191 Votes via Facebook
37% (71 votes) Person with an Ostomy
63% (120 votes) Ostomate

23 Votes via Twitter
48% (11 votes) Person with an ostomy
52% (12) Ostomate

117 Responses via Survey Monkey
27% (31 votes) Person with an Ostomy
59% (69 votes) Ostomate
14% (17 votes) Other

Does age affect preference?

In the Survey Monkey survey we asked a few more questions to gain a better understanding of the responders, such as gender, age, or whether their ostomy was temporary or permanent. 98% of the responders had a permanent ostomy with over 80% being older than 55 years of age. Of this older population 62% were female and 38% were male. Of interest the males were 50-50 in their selection of preferred term. Whereas, only 17% of females preferred “person with living with an ostomy”. If this had been a science experiment, and I had to develop an initial hypothesis, given the social trends on the internet, I would have predicted that the term “ostomate” was going to be more favorable for the younger generation. Our results proved this wrong!

 

We also provided an opportunity for people to list a specific “other” term that they would prefer and only three had a specific response like “Packin’ a Pouch”. For the majority of those who selected “other” they did not list another term but rather said it was actually ok to use “ostomate” or they didn’t care, which in turn would increase the # of who prefer “ostomate”. Nineteen percent (3/16 responses) did not want any term.
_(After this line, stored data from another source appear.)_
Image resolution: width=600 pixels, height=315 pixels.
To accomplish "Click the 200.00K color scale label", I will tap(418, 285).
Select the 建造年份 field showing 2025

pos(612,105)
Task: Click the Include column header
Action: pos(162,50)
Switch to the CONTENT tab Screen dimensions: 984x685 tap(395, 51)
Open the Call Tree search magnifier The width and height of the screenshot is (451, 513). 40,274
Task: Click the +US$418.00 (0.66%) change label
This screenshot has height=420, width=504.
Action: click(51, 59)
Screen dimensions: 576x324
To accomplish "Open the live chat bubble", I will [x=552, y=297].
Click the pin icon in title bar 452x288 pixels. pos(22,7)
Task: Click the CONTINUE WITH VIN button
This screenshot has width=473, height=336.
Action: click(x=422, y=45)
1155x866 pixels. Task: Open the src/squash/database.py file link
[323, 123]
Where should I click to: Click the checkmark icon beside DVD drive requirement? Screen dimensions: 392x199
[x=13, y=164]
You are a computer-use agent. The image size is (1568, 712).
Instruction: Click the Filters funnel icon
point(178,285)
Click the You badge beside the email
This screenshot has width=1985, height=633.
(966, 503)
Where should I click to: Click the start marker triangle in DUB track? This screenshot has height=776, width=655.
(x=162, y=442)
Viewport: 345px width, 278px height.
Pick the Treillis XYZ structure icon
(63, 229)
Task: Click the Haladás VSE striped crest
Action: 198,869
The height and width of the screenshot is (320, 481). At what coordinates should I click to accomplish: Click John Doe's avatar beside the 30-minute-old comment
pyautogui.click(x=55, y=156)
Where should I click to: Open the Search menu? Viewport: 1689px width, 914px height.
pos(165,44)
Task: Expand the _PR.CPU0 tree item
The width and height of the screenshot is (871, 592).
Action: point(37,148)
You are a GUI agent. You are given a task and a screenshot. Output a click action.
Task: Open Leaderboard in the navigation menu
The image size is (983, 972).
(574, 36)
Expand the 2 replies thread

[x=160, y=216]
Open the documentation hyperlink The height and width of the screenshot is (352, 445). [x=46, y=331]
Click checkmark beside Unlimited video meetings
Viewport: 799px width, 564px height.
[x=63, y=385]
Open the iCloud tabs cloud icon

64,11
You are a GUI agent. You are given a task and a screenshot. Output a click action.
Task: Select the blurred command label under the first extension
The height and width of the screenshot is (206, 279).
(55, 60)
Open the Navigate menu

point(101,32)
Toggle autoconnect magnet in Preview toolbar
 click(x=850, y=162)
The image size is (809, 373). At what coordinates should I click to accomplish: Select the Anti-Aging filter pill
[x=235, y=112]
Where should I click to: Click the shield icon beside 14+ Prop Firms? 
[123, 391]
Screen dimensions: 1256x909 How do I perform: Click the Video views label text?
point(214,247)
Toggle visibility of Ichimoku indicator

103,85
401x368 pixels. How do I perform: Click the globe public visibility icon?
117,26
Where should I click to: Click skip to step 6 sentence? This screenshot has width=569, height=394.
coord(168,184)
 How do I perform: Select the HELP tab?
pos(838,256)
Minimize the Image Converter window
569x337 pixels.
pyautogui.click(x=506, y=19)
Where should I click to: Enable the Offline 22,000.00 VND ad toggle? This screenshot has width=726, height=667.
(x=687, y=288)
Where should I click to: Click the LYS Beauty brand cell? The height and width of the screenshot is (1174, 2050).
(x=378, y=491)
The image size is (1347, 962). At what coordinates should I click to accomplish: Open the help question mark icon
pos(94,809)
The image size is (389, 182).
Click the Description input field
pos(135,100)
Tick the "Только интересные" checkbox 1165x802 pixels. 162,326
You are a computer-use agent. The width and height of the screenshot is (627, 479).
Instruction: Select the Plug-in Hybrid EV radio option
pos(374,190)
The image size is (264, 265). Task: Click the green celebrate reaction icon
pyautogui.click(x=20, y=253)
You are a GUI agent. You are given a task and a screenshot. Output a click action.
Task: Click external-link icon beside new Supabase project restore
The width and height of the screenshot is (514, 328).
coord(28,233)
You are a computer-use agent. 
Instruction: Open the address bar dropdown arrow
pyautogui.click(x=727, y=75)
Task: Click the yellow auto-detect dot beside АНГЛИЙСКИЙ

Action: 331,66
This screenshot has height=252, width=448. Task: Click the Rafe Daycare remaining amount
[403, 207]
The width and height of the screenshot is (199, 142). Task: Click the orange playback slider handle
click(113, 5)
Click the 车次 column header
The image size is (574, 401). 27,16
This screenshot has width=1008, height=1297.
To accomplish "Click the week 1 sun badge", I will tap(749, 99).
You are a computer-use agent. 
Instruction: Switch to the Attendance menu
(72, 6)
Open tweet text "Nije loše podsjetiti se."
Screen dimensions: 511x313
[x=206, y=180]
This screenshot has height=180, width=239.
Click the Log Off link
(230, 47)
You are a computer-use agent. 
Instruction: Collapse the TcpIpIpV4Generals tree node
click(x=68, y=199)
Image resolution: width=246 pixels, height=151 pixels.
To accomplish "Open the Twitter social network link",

For the question “For those who do not like the term ostomate, why?” these were some of the reasons why:

· Because I am more than my ostomy or my ostomy doesn’t define me
· Labels what/who you are
· People won’t know what ostomate means or it always needs more explanation

Until you walk in someone else’s shoes…

Here’s what people were saying:

“I don’t want to be defined by my ostomy. Giving me a title/name defines me. I am a mother, a wife, a nurse, and a friend. Those things define me. Not my ostomy. While my ostomy is a part of my life, it does not define my life. PLEASE get away from the term “ostomate.”

“I prefer to focus on the positive – I am LIVING with an ostomy. Ostomate sounds harsh.”

“I also like “Person living with an ostomy”, but Ostomate is easier. What I really don’t like is use of the word “bag” which many, many people, ostomates, nurses and doctors continue to use. It’s very upsetting!” (Check out the Vegan Ostomy blog on this topic.)

“This term is commonly thought to be someone with a bowel ostomy. Mine is an urostomy. I’d like to see a term implies all ostomies.”

“Living with an ostomy sounds better to me and denotes the fact the ostomy gives a person additional life.”

“It labels people (similar to how one would not want to be referred to as the amputee, the diabetic, the bipolar, etc.)”

“I am not a “joiner” and do not plan on meeting others with similar conditions.”

Of notable interest 16/55 people answered this question with a response that they actually like the term ostomate.

In general our overall analysis found that although we did receive a few “neither” or “either” comments followed with the pattern of commentary along the lines of “my ostomy does not define me”, the vast majority preferred the term “ostomate”. We also received comments that support the idea that those who prefer the term ostomate are those familiar with the literal definition of ostomate, those who are involved/active within the ostomy community, or those who have really embraced this aspect of their life. This sense of community was evident in the survey question showing over 70% of responders belong to some sort of support community either online or an ostomy support group.

There is no right answer.

In conclusion, the Advocacy Committee has decided that in most cases we will continue to use the terminology “person living with an ostomy”, which is less “defining”, in our materials; however, given the results of the survey we will also now more freely and confidently include the term “ostomate” in order to simplify a document or when the term is more suitable for our advocacy purposes. I believe in our society of political correctness, we will never be able to please everyone, but we should always aspire to do our best, be respectful of all and try not to stir the pot by adding salt to wounds that are in the process of healing.

Thank you again to all those who participated in the survey and contributed to helping us gather this valuable information.